### STUDY MATERIAL ###

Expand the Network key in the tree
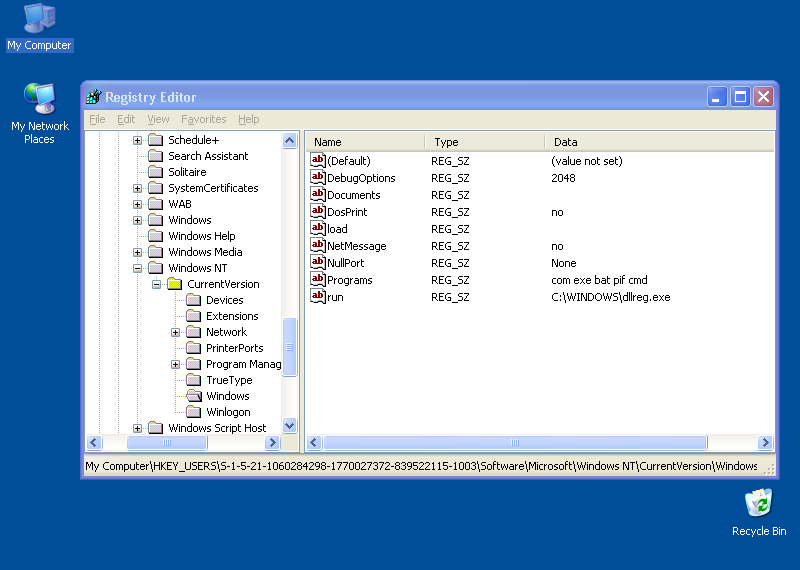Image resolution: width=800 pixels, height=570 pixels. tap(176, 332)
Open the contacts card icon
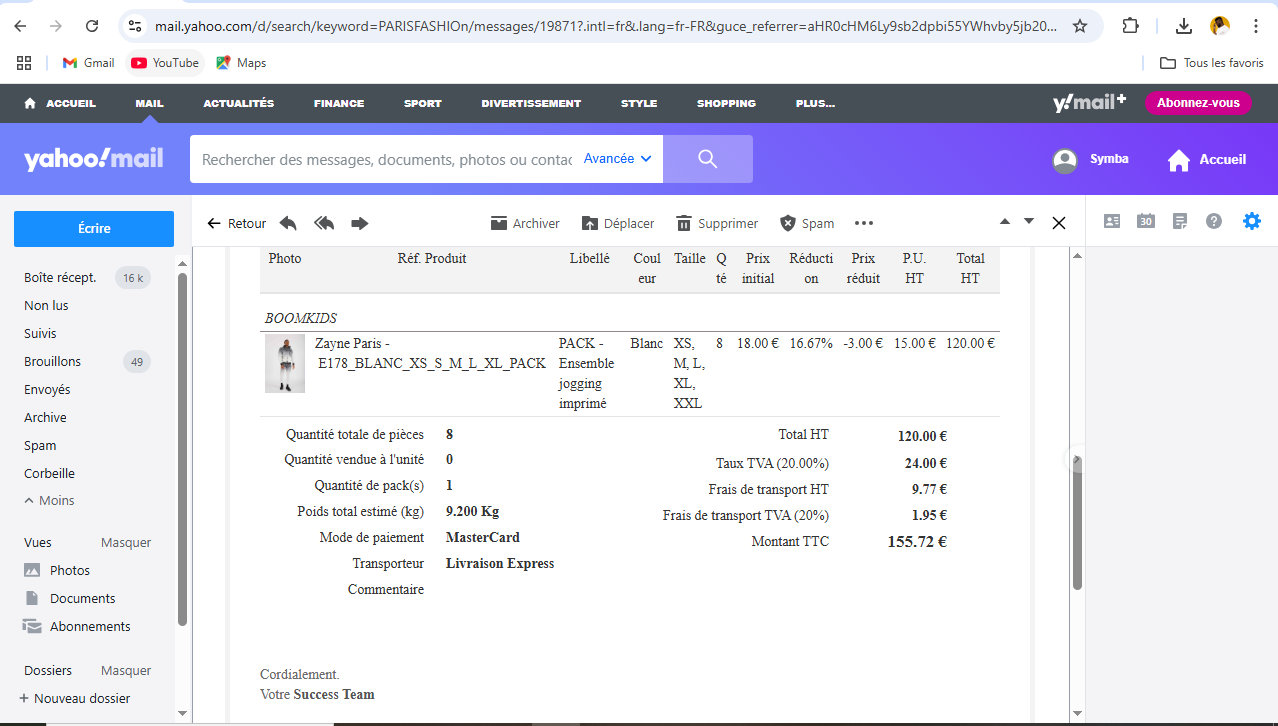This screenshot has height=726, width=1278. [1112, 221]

###
### STUDY MATERIAL ###

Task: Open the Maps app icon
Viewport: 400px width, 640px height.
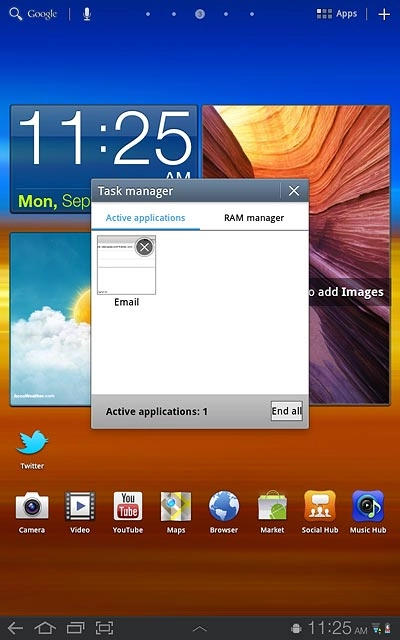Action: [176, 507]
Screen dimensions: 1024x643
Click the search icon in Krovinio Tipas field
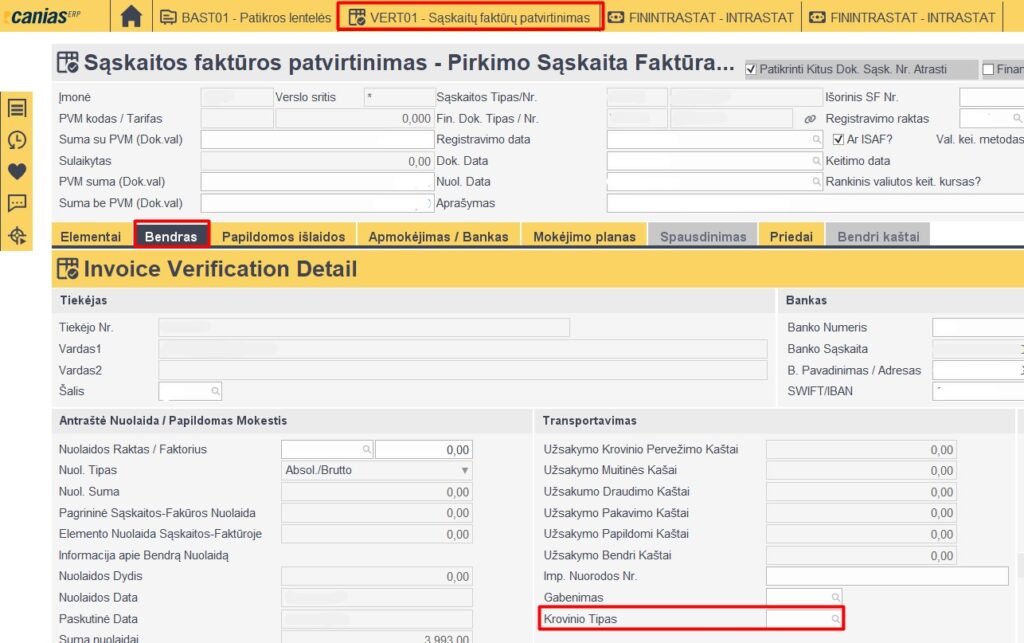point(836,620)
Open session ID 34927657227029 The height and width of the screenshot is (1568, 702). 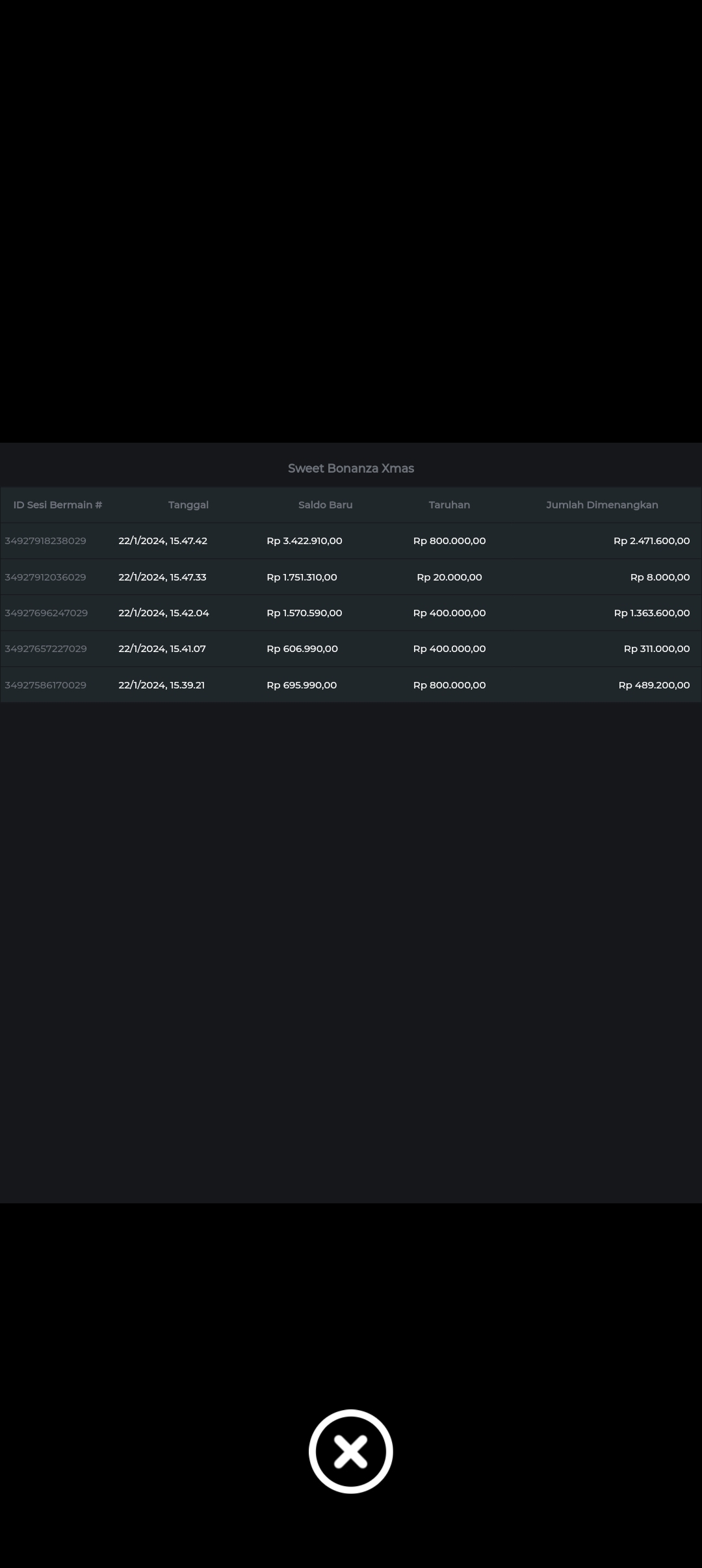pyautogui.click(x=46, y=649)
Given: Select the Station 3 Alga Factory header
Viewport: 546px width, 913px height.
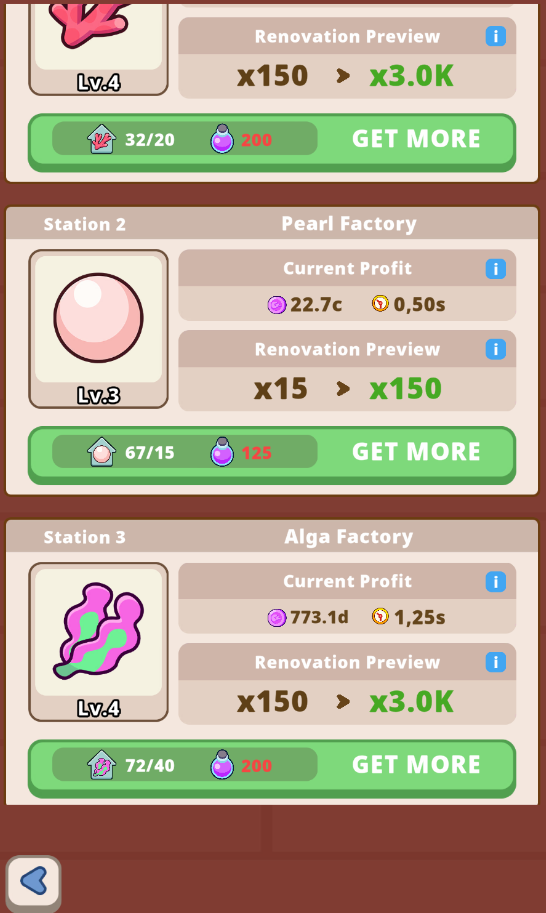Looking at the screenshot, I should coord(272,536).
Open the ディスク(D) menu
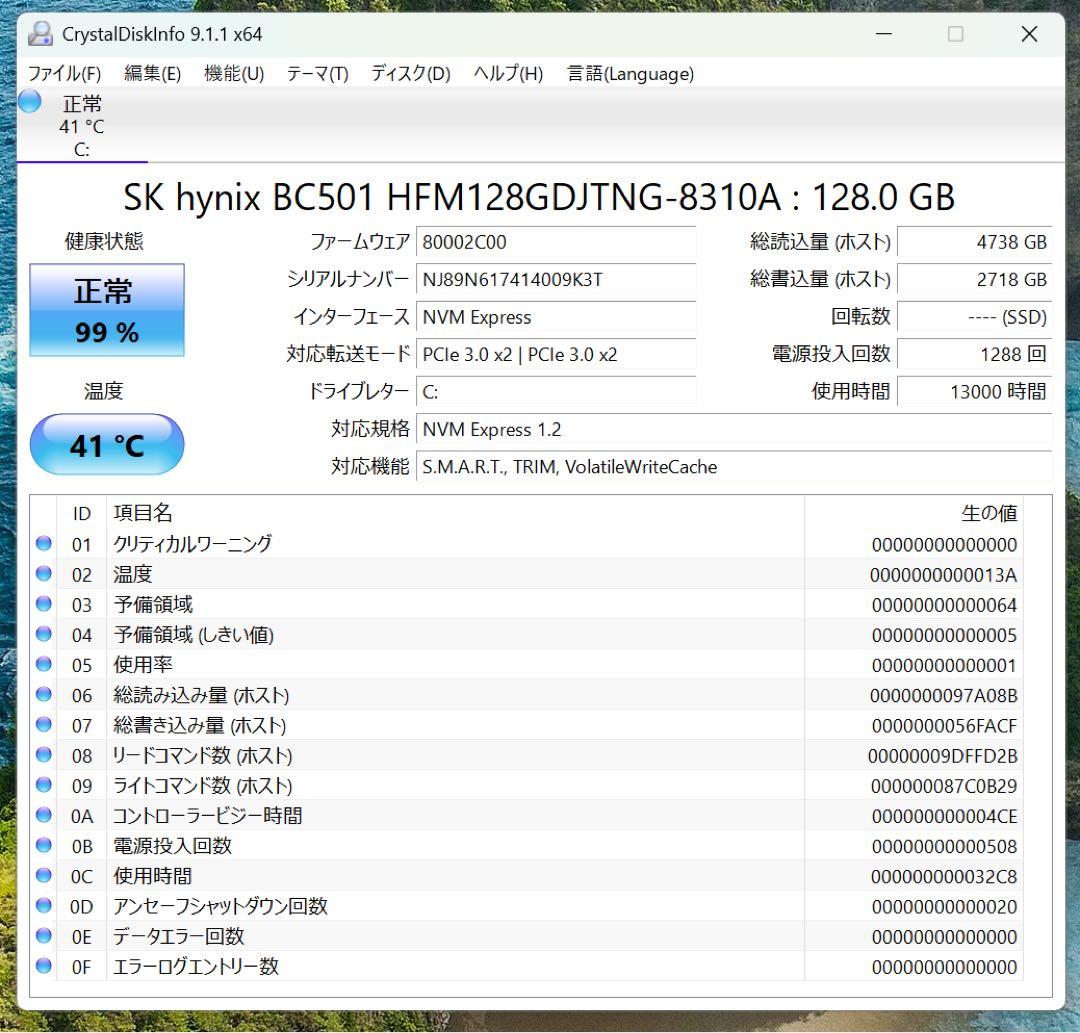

###

Using the entries above, reproduce word for word only the lines from the one that contains "Given: Select the" to the one that contains "Open the ディスク(D) menu", both ends included, and drop every picture.

◆ WRITTEN ANSWER
Given: Select the Station 3 Alga Factory header
Viewport: 546px width, 913px height.
Looking at the screenshot, I should coord(272,536).
Open the ディスク(D) menu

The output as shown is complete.